#5680 HIGH Update.: G1G1 laptops are shipping with "security" enabled

Zarro Boogs per Child bugtracker at laptop.org
Wed Dec 26 19:15:03 EST 2007


#5680: G1G1 laptops are shipping with "security" enabled
-----------------------+----------------------------------------------------
  Reporter:  gnu       |       Owner:  jg                      
      Type:  defect    |      Status:  new                     
  Priority:  high      |   Milestone:  Update.1                
 Component:  security  |     Version:                          
Resolution:            |    Keywords:  firmware, security, G1G1
  Verified:  0         |    Blocking:                          
 Blockedby:            |  
-----------------------+----------------------------------------------------

Comment(by gnu):

 Replying to [comment:2 jg]:
 > Is it acceptable to you that your laptop be able to be "bricked" by a
 virus or worm, as conventional whiteboxes are able to be?

 Totally, absolutely, 1000%.  It is much better for theoretical future
 malware to theoretically brick a laptop in the future, than for its
 manufacturer to actually, physically brick it today.  You've burned the
 village to save it.

 Hundreds of millions of whiteboxes are in active use daily.  Very few are
 ever bricked by malware.  The D*M in the XO is bricking laptops every day
 for real live donor/customers, including a lot of little kids' Christmas
 presents.

 I supported four such people yesterday, one in IRC and three in
 rt.laptop.org.  In some cases the machine isn't necessarily bricked, but
 it can't be diagnosed because you can't interact with it.

 Please don't conflate D*M with security against malware.  It's not clear
 to me exactly how malware could brick a laptop (other than by writing zero
 to the RTC month register, triggering a firmware bug).  It should be easy
 for the firmware to disable writes to the firmware flash chip before
 booting any kernel (whether tagged "wp" or not).  This would still allow
 writing the firmware from Forth, which is how we always do it anyway, but
 not from Linux.  Closing off that opportunity for malware has nothing to
 do with whether the user is permitted to type commands to the firmware
 before receiving a blob signed by a private key held by OLPC.

## [Supplied information]
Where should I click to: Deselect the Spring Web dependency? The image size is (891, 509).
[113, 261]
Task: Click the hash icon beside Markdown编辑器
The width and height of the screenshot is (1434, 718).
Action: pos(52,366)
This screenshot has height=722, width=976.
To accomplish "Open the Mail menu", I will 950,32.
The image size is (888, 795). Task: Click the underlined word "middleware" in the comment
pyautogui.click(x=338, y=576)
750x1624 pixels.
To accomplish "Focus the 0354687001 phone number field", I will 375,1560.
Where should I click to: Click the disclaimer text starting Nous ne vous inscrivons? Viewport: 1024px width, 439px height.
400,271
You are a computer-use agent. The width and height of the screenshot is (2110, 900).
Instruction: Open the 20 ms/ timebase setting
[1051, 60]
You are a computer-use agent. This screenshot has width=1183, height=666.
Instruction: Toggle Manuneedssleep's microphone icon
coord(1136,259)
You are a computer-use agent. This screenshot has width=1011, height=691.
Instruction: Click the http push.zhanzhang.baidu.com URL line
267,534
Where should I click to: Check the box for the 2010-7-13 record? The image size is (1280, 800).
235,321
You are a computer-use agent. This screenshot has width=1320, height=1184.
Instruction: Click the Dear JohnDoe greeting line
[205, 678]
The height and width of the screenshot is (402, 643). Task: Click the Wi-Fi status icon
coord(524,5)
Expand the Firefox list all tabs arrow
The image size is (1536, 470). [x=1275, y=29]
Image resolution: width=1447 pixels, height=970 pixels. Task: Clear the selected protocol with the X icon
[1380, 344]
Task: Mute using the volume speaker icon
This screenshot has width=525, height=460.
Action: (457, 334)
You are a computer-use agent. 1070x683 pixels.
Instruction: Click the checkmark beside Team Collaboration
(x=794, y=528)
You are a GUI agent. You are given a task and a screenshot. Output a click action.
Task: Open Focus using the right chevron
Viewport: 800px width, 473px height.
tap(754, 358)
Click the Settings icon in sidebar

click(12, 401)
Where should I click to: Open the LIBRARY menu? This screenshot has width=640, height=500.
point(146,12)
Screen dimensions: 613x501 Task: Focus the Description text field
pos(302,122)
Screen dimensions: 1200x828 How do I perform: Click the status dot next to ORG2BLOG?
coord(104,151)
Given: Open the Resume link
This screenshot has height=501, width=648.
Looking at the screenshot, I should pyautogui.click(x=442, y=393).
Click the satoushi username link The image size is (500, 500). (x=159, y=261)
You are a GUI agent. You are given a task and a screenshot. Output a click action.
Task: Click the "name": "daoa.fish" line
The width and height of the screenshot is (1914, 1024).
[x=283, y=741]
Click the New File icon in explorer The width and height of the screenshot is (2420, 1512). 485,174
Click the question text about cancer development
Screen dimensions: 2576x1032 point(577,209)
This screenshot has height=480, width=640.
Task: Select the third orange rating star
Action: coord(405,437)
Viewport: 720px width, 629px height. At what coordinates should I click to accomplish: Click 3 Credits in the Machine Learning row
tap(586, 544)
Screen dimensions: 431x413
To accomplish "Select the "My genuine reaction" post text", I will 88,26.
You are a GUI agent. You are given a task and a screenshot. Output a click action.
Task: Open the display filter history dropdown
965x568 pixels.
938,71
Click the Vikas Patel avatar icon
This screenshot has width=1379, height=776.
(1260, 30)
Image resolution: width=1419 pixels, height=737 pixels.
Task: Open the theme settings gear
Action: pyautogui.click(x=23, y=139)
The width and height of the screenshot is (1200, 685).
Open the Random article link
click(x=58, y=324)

## [Requirement]
Write out word for word the portion of the bug report that opens with the words containing "I supported four" and closes with "held by OLPC.".

## [Result for this task]
I supported four such people yesterday, one in IRC and three in
 rt.laptop.org.  In some cases the machine isn't necessarily bricked, but
 it can't be diagnosed because you can't interact with it.

 Please don't conflate D*M with security against malware.  It's not clear
 to me exactly how malware could brick a laptop (other than by writing zero
 to the RTC month register, triggering a firmware bug).  It should be easy
 for the firmware to disable writes to the firmware flash chip before
 booting any kernel (whether tagged "wp" or not).  This would still allow
 writing the firmware from Forth, which is how we always do it anyway, but
 not from Linux.  Closing off that opportunity for malware has nothing to
 do with whether the user is permitted to type commands to the firmware
 before receiving a blob signed by a private key held by OLPC.